→ WORK TASK
Write out exactly the lines from the start of the entries through the one that contains "The image size is (306, 287).", including both.

→ SOURCE MATERIAL
● ● ● ●
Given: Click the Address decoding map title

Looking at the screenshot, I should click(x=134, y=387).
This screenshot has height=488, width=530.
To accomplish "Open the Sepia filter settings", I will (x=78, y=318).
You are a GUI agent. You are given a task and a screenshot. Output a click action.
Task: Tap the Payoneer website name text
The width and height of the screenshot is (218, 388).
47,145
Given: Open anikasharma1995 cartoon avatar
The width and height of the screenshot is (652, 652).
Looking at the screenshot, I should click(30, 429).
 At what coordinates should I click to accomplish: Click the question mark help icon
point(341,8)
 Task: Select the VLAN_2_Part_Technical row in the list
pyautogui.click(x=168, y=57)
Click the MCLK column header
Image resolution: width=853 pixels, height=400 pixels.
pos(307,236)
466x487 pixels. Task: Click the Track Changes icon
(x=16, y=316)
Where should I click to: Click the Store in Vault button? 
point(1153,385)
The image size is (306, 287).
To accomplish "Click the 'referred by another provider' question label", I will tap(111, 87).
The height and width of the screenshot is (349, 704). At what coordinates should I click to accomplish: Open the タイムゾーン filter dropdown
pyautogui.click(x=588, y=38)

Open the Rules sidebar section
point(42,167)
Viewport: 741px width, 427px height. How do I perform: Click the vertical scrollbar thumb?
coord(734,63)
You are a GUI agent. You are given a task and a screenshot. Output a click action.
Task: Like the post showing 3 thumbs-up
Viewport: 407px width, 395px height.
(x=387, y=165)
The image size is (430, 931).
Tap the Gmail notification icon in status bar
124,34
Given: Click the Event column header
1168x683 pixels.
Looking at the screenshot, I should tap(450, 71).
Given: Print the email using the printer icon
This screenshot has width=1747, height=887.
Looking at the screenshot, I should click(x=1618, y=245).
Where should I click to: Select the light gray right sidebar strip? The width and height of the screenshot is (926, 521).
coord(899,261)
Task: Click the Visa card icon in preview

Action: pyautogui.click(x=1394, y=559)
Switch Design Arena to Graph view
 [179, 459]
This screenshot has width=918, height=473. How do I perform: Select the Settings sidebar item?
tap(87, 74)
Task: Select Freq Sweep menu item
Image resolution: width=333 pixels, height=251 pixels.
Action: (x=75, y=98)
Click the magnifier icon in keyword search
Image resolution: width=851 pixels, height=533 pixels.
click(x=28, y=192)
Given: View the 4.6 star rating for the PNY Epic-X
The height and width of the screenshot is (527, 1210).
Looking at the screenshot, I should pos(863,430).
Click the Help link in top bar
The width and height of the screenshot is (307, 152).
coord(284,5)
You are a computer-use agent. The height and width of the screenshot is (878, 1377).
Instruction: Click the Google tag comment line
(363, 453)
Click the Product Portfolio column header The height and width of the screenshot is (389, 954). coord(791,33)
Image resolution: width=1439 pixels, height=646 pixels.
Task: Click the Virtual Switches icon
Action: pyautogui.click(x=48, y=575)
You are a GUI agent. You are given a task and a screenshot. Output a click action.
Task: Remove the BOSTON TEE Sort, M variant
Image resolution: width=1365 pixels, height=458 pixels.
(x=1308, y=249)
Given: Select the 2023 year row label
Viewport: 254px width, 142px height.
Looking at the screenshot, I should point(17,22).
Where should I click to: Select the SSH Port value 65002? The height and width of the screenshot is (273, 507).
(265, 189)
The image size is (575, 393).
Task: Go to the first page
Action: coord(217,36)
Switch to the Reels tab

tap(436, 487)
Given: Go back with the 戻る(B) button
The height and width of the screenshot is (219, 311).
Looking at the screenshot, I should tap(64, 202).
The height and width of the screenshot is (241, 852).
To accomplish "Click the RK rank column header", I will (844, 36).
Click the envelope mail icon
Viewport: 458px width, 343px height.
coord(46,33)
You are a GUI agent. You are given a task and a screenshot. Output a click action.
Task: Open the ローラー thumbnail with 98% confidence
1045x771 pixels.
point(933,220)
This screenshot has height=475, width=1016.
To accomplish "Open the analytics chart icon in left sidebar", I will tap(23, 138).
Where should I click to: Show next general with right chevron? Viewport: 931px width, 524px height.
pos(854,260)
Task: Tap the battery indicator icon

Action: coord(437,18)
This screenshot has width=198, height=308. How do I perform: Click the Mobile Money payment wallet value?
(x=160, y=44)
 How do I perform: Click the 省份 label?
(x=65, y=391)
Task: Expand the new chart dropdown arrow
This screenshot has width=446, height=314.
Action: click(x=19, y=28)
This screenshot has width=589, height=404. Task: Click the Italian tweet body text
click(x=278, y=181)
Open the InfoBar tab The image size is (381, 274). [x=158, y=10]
● ● ● ●
→ YOUR SOLUTION
Given: Click the Address decoding map title

Looking at the screenshot, I should click(x=134, y=387).
This screenshot has height=488, width=530.
To accomplish "Open the Sepia filter settings", I will (x=78, y=318).
You are a GUI agent. You are given a task and a screenshot. Output a click action.
Task: Tap the Payoneer website name text
The width and height of the screenshot is (218, 388).
47,145
Given: Open anikasharma1995 cartoon avatar
The width and height of the screenshot is (652, 652).
Looking at the screenshot, I should click(30, 429).
 At what coordinates should I click to accomplish: Click the question mark help icon
point(341,8)
 Task: Select the VLAN_2_Part_Technical row in the list
pyautogui.click(x=168, y=57)
Click the MCLK column header
Image resolution: width=853 pixels, height=400 pixels.
pos(307,236)
466x487 pixels. Task: Click the Track Changes icon
(x=16, y=316)
Where should I click to: Click the Store in Vault button? 
point(1153,385)
The image size is (306, 287).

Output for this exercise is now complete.